Set down, without alteration, the lines from the one that contains "407-588-4388 (641, 790)" through the final line of the material below.
::::::::::
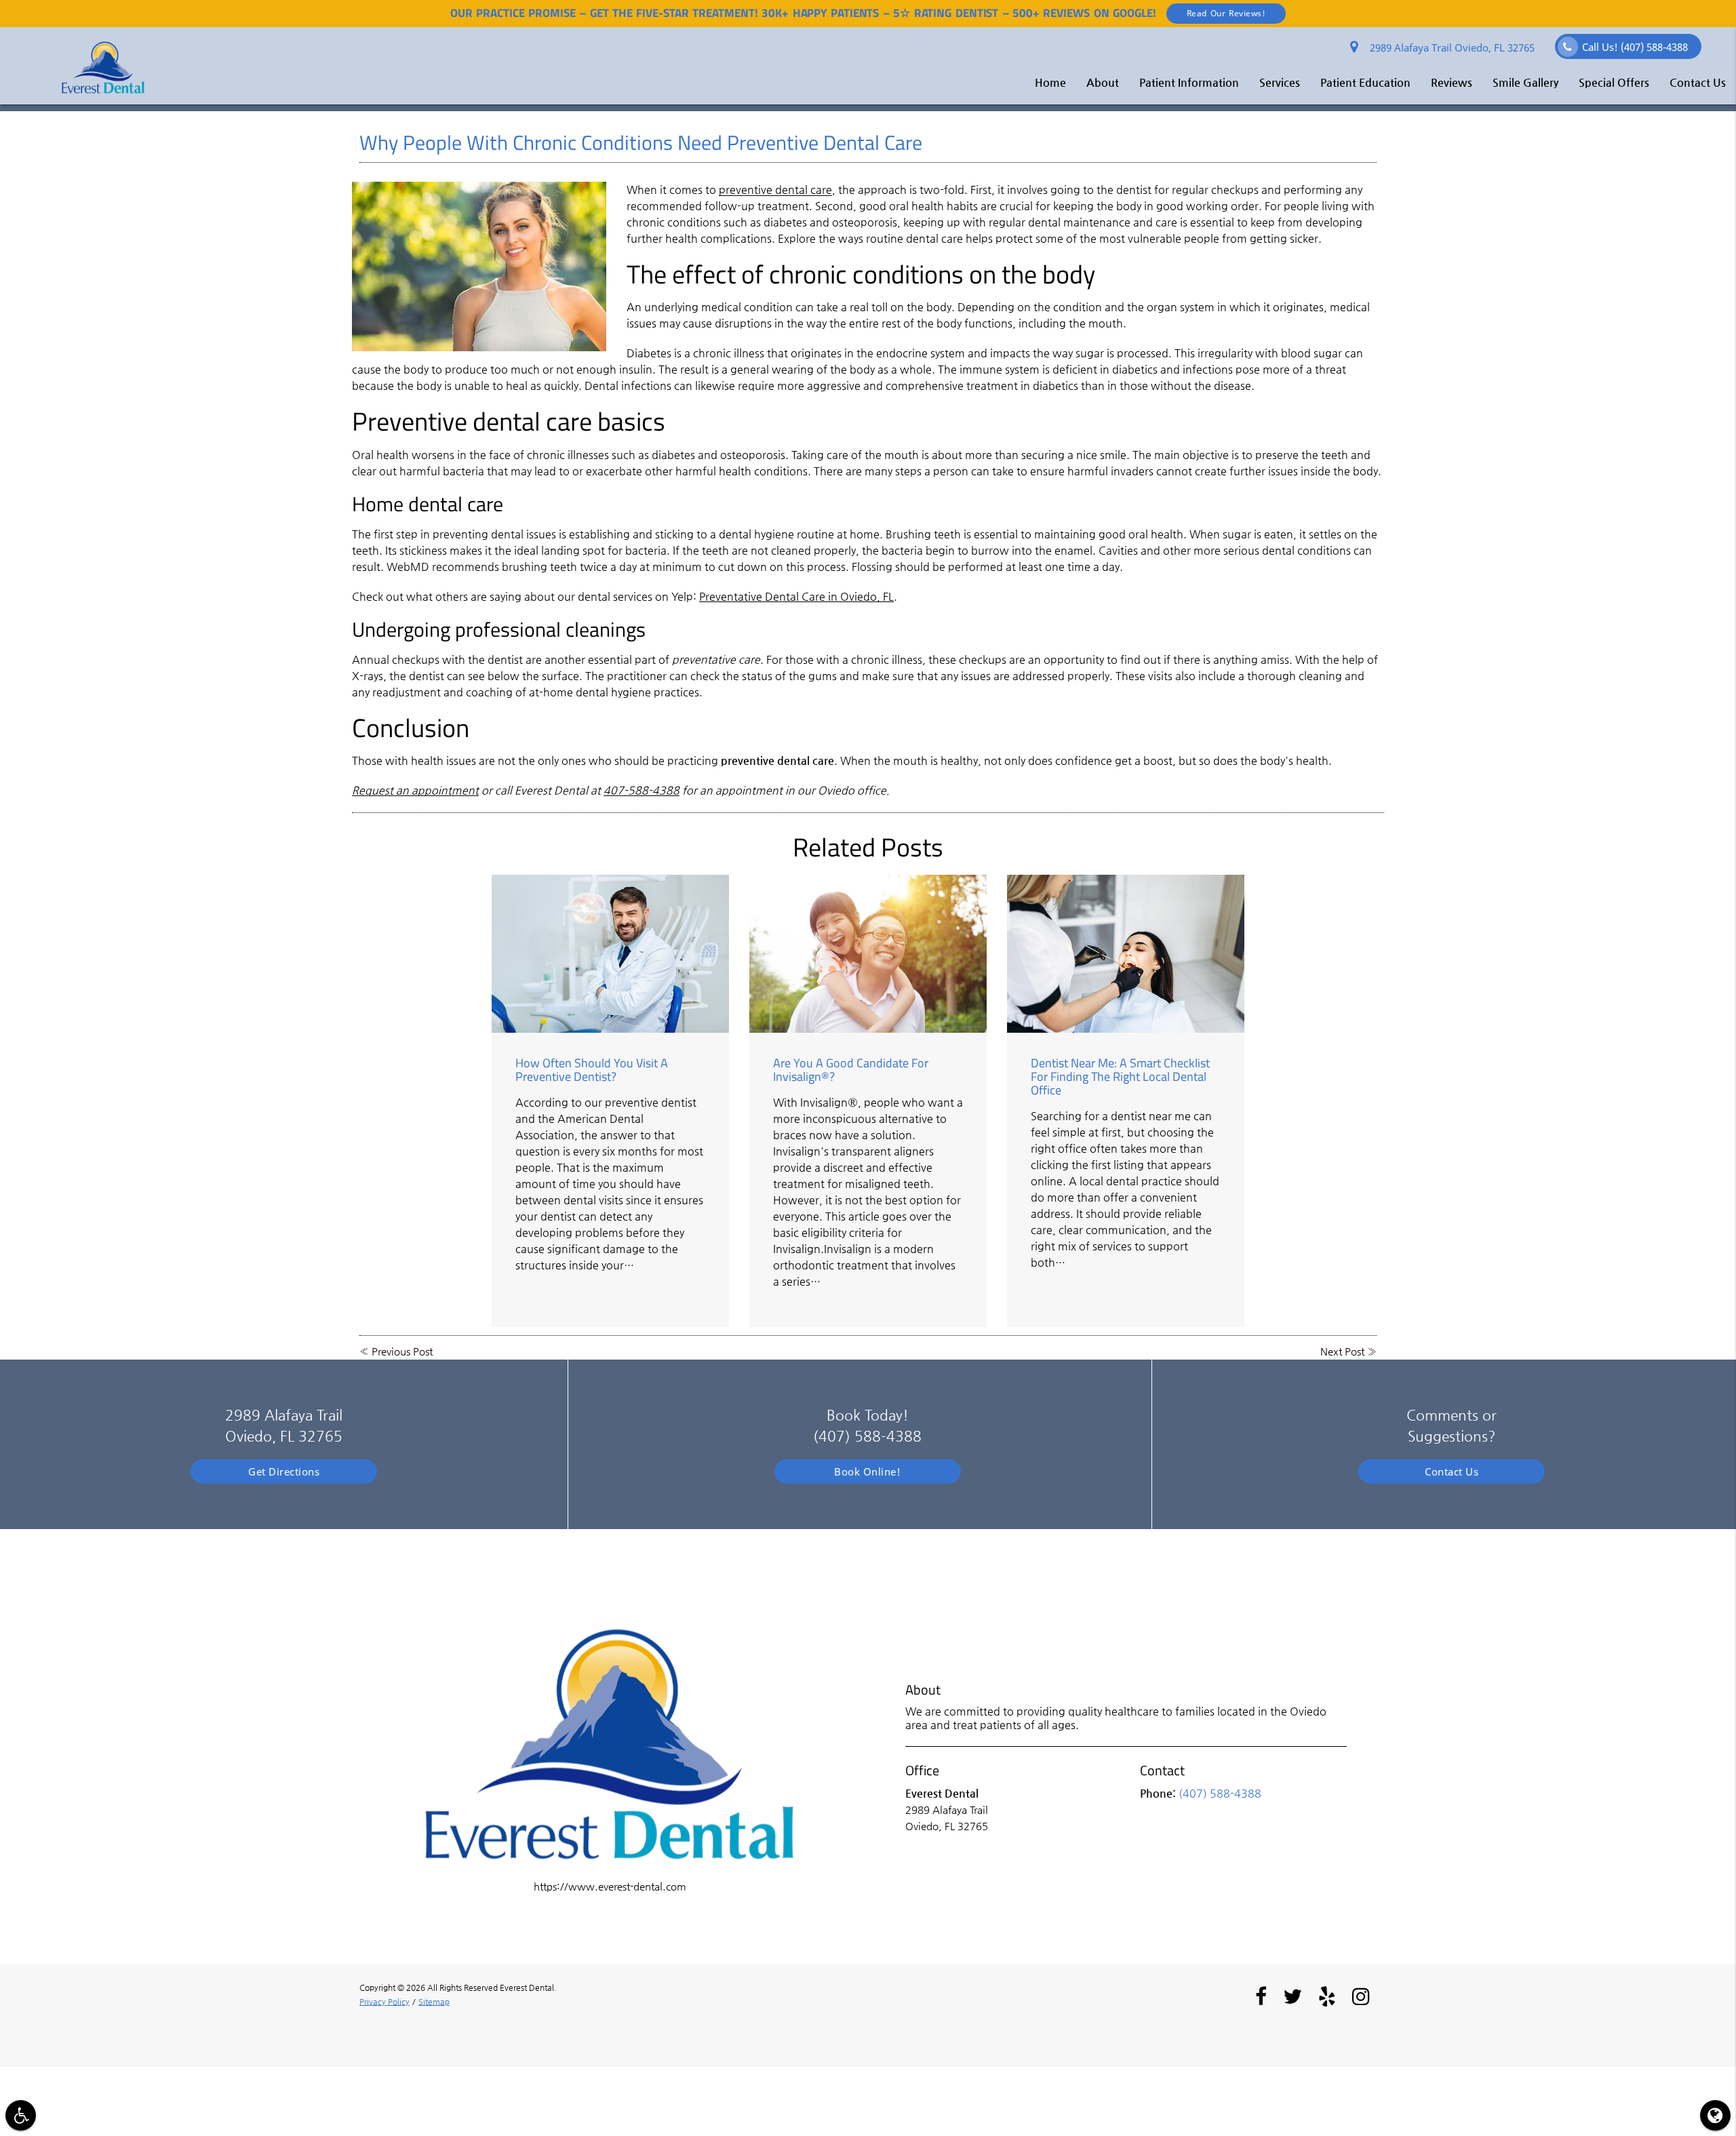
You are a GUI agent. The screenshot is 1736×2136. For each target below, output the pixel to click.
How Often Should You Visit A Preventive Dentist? (591, 1070)
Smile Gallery (1525, 82)
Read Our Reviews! (1226, 13)
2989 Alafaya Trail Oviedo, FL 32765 (1449, 47)
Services (1279, 82)
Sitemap (434, 2001)
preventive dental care (775, 189)
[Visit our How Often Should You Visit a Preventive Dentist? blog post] (610, 954)
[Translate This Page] (1715, 2115)
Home (1050, 82)
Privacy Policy (384, 2001)
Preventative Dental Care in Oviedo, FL (796, 596)
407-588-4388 (641, 790)
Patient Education (1365, 82)
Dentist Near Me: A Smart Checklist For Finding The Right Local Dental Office (1120, 1076)
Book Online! (867, 1471)
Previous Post (402, 1351)
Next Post (1342, 1351)
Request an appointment (415, 790)
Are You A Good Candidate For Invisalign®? (850, 1070)
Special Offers (1614, 82)
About (1102, 82)
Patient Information (1189, 82)
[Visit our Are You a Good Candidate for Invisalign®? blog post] (868, 954)
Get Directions (283, 1471)
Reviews (1451, 82)
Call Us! (1635, 47)
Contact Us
::::::::::
### Solution for this exercise
407-588-4388 (641, 790)
Patient Education (1365, 82)
Dentist Near Me: A Smart Checklist For Finding The Right Local Dental Office (1120, 1076)
Book Online! (867, 1471)
Previous Post (402, 1351)
Next Post (1342, 1351)
Request an appointment (415, 790)
Are You A Good Candidate For Invisalign®? (850, 1070)
Special Offers (1614, 82)
About (1102, 82)
Patient Information (1189, 82)
[Visit our Are You a Good Candidate for Invisalign®? blog post] (868, 954)
Get Directions (283, 1471)
Reviews (1451, 82)
Call Us! (1635, 47)
Contact Us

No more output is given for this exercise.